Colorectal liver metastasis was reported to be the most important cause of death in
colorectal cancer patients.The median survival time of untreated liver metastases was
only 6.9 months, and the 5-year survival rate of unresectable patients was less than 5%,
and for unresectable colorectal liver metastasis, the median survival time could reach
30.9 months after comprehensive treatment.
Fruquintinib, a VEGFR 1/2/3 inhibitor, is one of the standard 3rd-line therapy for
colorectal cancer, which has already been approved and marketed in China. In phase III
FRESCO study, liver metastases subgroup showed that the median OS of fruquintinib group
was 8.61 months, which was 2.63 months longer than that of control group, reducing death
risk by 41%, with statistically significant P value.
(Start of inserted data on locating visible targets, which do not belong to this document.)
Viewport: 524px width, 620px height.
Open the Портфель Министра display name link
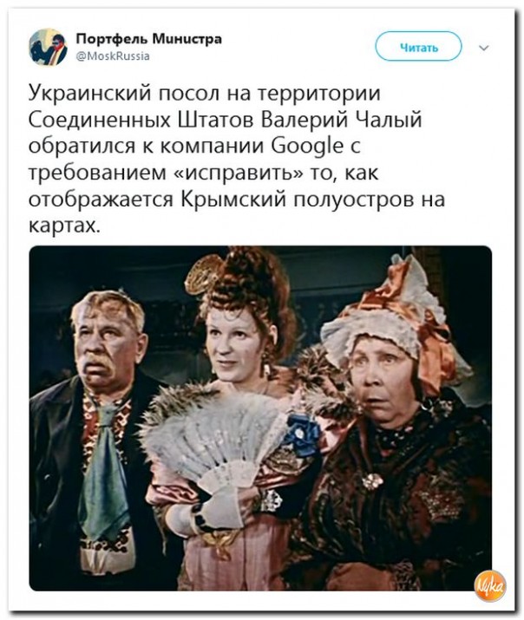pyautogui.click(x=148, y=39)
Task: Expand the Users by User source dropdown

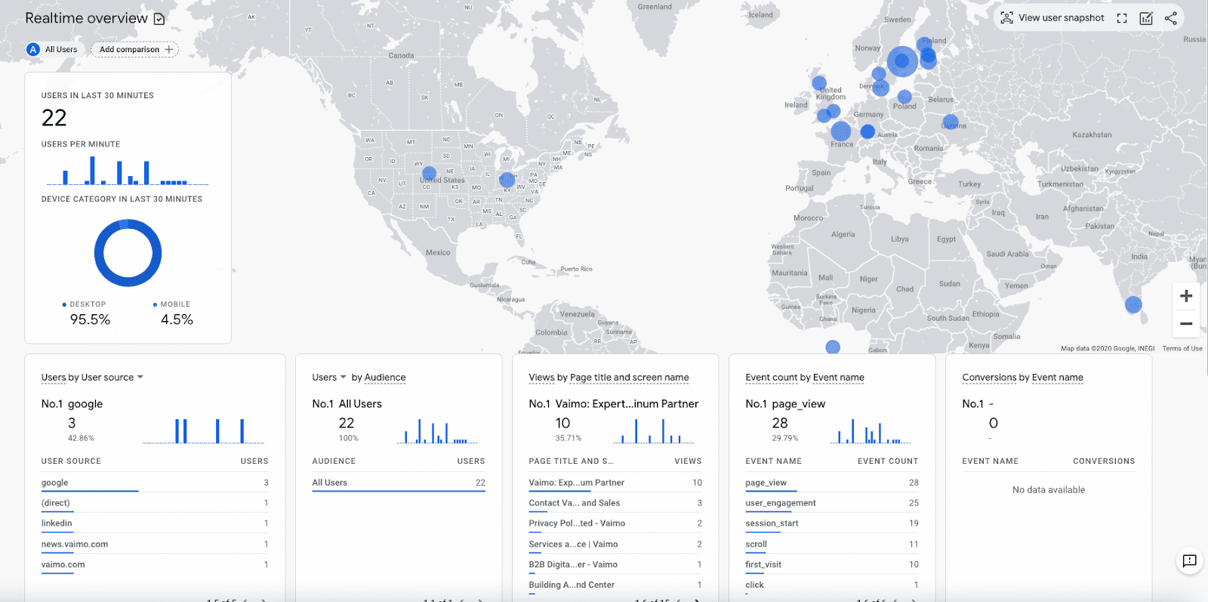Action: [x=140, y=377]
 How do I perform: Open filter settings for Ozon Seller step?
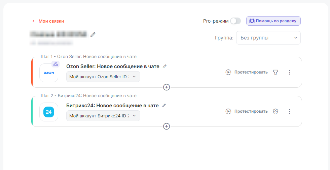[276, 72]
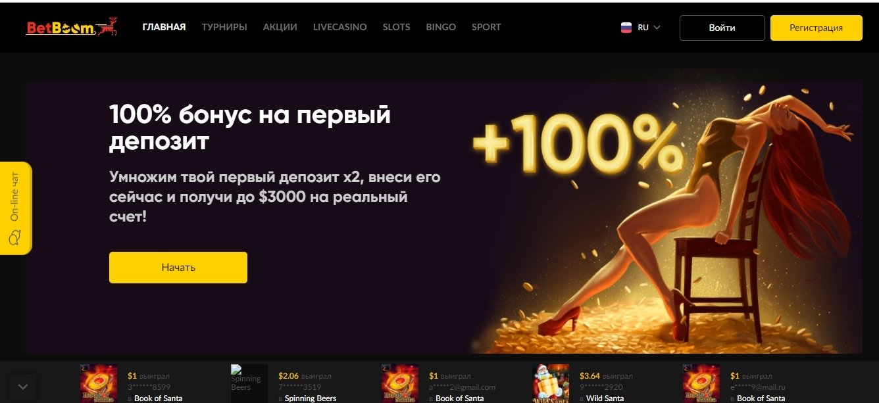
Task: Click the BetBoom deer logo
Action: (x=72, y=27)
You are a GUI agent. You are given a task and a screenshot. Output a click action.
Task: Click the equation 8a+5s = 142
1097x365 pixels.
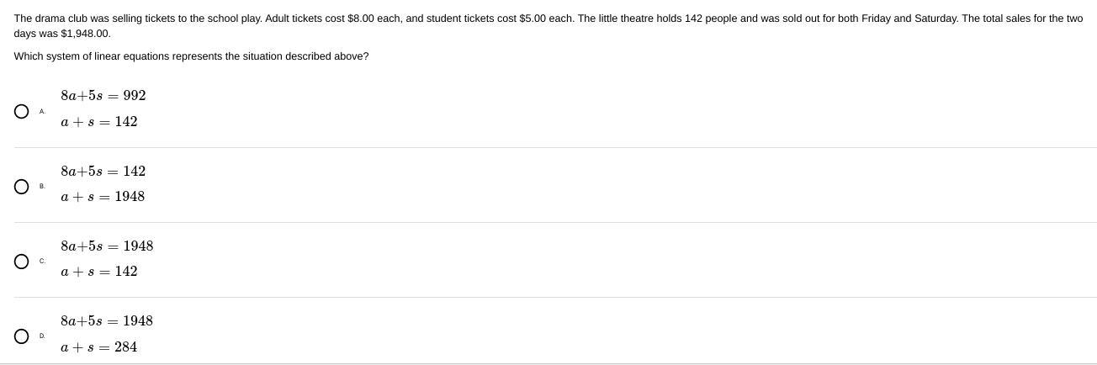103,172
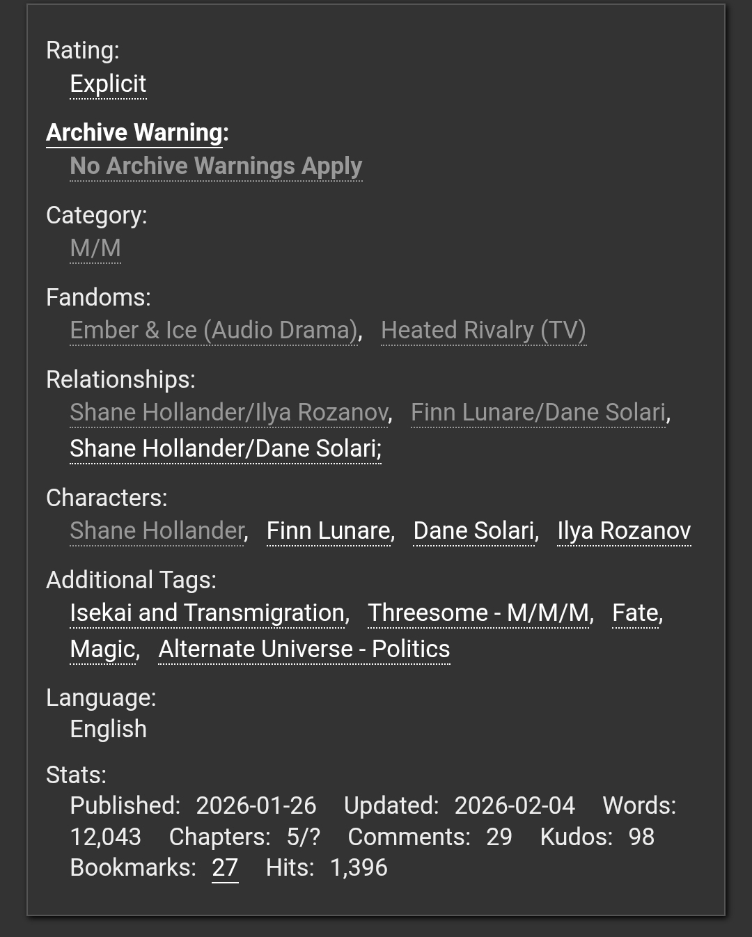Screen dimensions: 752x937
Task: Select the Magic additional tag
Action: [x=103, y=649]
Patients with large tumor burden mainly caused by liver metastasis and with insignificant
or refractory response to drug therapy, or patients who cannot tolerate systemic therapy,
can be combined with transcatheter arterial chemoembolization (HAI) or transcatheter
arterial chemoembolization (TACE) at appropriate time, which helps to prolong the
progression-free time and overall survival.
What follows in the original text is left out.